Collected data

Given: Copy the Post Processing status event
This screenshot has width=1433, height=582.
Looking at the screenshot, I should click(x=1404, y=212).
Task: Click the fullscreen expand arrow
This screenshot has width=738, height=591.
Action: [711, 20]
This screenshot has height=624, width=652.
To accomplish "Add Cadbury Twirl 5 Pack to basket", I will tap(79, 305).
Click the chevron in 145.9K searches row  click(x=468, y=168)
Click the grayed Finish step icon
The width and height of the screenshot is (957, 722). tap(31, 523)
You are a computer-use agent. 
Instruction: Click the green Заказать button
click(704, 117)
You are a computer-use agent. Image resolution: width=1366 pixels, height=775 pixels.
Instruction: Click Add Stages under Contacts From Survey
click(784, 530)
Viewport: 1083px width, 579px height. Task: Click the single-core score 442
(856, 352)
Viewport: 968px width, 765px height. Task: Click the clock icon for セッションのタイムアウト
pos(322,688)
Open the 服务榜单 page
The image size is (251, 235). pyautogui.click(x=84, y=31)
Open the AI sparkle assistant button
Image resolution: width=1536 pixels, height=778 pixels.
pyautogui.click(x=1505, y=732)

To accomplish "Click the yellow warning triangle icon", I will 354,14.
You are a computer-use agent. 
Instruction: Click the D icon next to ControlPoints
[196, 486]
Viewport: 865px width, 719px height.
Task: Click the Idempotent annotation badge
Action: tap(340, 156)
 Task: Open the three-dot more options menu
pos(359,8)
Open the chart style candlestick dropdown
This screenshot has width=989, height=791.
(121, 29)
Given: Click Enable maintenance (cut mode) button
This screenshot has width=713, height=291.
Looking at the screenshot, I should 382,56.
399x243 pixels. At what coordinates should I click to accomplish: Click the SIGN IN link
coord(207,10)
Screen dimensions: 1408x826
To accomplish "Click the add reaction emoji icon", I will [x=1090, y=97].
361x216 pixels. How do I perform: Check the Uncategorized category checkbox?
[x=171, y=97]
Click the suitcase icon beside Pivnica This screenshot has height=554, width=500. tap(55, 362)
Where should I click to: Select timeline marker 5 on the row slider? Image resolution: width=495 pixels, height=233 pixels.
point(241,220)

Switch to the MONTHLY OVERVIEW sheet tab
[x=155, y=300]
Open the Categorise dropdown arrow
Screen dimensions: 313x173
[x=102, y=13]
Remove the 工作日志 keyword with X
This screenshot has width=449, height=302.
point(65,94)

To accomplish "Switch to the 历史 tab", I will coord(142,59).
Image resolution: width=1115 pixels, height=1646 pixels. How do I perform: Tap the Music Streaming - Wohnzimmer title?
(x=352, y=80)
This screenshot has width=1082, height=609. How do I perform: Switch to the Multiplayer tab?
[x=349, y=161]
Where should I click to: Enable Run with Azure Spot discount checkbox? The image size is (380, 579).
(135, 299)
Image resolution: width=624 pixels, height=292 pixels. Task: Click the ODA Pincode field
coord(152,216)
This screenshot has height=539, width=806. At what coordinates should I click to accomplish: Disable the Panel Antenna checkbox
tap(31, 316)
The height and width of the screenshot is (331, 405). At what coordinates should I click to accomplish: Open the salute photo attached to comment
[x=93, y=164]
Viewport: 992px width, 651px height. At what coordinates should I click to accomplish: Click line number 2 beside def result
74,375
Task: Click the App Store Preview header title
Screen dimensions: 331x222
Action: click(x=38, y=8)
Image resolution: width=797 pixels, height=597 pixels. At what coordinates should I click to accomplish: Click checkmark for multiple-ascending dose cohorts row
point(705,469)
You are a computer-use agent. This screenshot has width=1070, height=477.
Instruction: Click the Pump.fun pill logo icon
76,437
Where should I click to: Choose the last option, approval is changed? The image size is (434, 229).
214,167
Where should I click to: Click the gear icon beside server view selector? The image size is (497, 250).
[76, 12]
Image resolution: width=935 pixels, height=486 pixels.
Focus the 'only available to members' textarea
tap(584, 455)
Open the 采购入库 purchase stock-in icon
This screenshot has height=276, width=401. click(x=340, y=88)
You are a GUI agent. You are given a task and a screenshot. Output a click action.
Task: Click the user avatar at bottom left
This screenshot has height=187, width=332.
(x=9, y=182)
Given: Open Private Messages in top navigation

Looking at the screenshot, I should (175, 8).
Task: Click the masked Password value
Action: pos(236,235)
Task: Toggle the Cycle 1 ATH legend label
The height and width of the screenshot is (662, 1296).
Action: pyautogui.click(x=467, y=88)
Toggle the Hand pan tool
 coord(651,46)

- [Problem]
Could you say how many lines in the data above contain "will"? Reply with the number alone.

- [Worked solution]
4